*EXERCISE INSTRUCTIONS*: Please format the items below as a JSON list of strings, with one string for each line and blank lines left out.

-- start of DATA LISTING --

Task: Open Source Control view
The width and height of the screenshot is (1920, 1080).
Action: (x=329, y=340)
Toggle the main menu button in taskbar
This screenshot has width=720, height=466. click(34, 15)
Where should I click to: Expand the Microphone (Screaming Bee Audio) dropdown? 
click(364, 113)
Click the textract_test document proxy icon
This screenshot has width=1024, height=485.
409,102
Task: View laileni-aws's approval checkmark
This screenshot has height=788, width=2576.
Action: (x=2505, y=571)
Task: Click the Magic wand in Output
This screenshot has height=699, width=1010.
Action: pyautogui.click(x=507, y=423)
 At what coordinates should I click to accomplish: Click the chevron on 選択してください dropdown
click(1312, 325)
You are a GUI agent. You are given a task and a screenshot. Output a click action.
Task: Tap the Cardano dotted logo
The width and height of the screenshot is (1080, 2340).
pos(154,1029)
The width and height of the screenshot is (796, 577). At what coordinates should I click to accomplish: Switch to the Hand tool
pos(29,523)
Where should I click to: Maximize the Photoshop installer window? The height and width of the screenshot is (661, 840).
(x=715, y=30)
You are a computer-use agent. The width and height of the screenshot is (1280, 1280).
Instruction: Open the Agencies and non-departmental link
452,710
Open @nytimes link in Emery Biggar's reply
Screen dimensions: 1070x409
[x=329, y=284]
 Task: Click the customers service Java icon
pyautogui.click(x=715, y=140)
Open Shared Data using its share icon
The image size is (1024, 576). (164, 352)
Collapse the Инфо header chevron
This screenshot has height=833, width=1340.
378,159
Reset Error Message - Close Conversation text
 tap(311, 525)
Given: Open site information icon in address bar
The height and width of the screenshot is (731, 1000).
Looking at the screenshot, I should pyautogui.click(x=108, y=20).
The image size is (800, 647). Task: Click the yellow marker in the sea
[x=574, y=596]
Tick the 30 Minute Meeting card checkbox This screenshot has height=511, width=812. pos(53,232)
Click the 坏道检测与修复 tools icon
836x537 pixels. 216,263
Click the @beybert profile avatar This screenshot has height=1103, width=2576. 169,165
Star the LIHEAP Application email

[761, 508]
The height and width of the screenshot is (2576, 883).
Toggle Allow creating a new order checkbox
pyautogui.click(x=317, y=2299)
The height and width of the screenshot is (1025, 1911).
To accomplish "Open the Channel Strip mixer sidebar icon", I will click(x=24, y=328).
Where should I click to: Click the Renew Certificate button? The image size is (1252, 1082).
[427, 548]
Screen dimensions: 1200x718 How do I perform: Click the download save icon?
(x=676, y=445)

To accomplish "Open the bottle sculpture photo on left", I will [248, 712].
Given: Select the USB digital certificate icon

-- end of DATA LISTING --

*ANSWER BELOW*:
[
  "Task: Open Source Control view",
  "The width and height of the screenshot is (1920, 1080).",
  "Action: (x=329, y=340)",
  "Toggle the main menu button in taskbar",
  "This screenshot has width=720, height=466. click(34, 15)",
  "Where should I click to: Expand the Microphone (Screaming Bee Audio) dropdown? ",
  "click(364, 113)",
  "Click the textract_test document proxy icon",
  "This screenshot has width=1024, height=485.",
  "409,102",
  "Task: View laileni-aws's approval checkmark",
  "This screenshot has height=788, width=2576.",
  "Action: (x=2505, y=571)",
  "Task: Click the Magic wand in Output",
  "This screenshot has height=699, width=1010.",
  "Action: pyautogui.click(x=507, y=423)",
  " At what coordinates should I click to accomplish: Click the chevron on 選択してください dropdown",
  "click(1312, 325)",
  "You are a GUI agent. You are given a task and a screenshot. Output a click action.",
  "Task: Tap the Cardano dotted logo",
  "The width and height of the screenshot is (1080, 2340).",
  "pos(154,1029)",
  "The width and height of the screenshot is (796, 577). At what coordinates should I click to accomplish: Switch to the Hand tool",
  "pos(29,523)",
  "Where should I click to: Maximize the Photoshop installer window? The height and width of the screenshot is (661, 840).",
  "(x=715, y=30)",
  "You are a computer-use agent. The width and height of the screenshot is (1280, 1280).",
  "Instruction: Open the Agencies and non-departmental link",
  "452,710",
  "Open @nytimes link in Emery Biggar's reply",
  "Screen dimensions: 1070x409",
  "[x=329, y=284]",
  " Task: Click the customers service Java icon",
  "pyautogui.click(x=715, y=140)",
  "Open Shared Data using its share icon",
  "The image size is (1024, 576). (164, 352)",
  "Collapse the Инфо header chevron",
  "This screenshot has height=833, width=1340.",
  "378,159",
  "Reset Error Message - Close Conversation text",
  " tap(311, 525)",
  "Given: Open site information icon in address bar",
  "The height and width of the screenshot is (731, 1000).",
  "Looking at the screenshot, I should pyautogui.click(x=108, y=20).",
  "The image size is (800, 647). Task: Click the yellow marker in the sea",
  "[x=574, y=596]",
  "Tick the 30 Minute Meeting card checkbox This screenshot has height=511, width=812. pos(53,232)",
  "Click the 坏道检测与修复 tools icon",
  "836x537 pixels. 216,263",
  "Click the @beybert profile avatar This screenshot has height=1103, width=2576. 169,165",
  "Star the LIHEAP Application email",
  "[761, 508]",
  "The height and width of the screenshot is (2576, 883).",
  "Toggle Allow creating a new order checkbox",
  "pyautogui.click(x=317, y=2299)",
  "The height and width of the screenshot is (1025, 1911).",
  "To accomplish \"Open the Channel Strip mixer sidebar icon\", I will click(x=24, y=328).",
  "Where should I click to: Click the Renew Certificate button? The image size is (1252, 1082).",
  "[427, 548]",
  "Screen dimensions: 1200x718 How do I perform: Click the download save icon?",
  "(x=676, y=445)",
  "To accomplish \"Open the bottle sculpture photo on left\", I will [248, 712].",
  "Given: Select the USB digital certificate icon"
]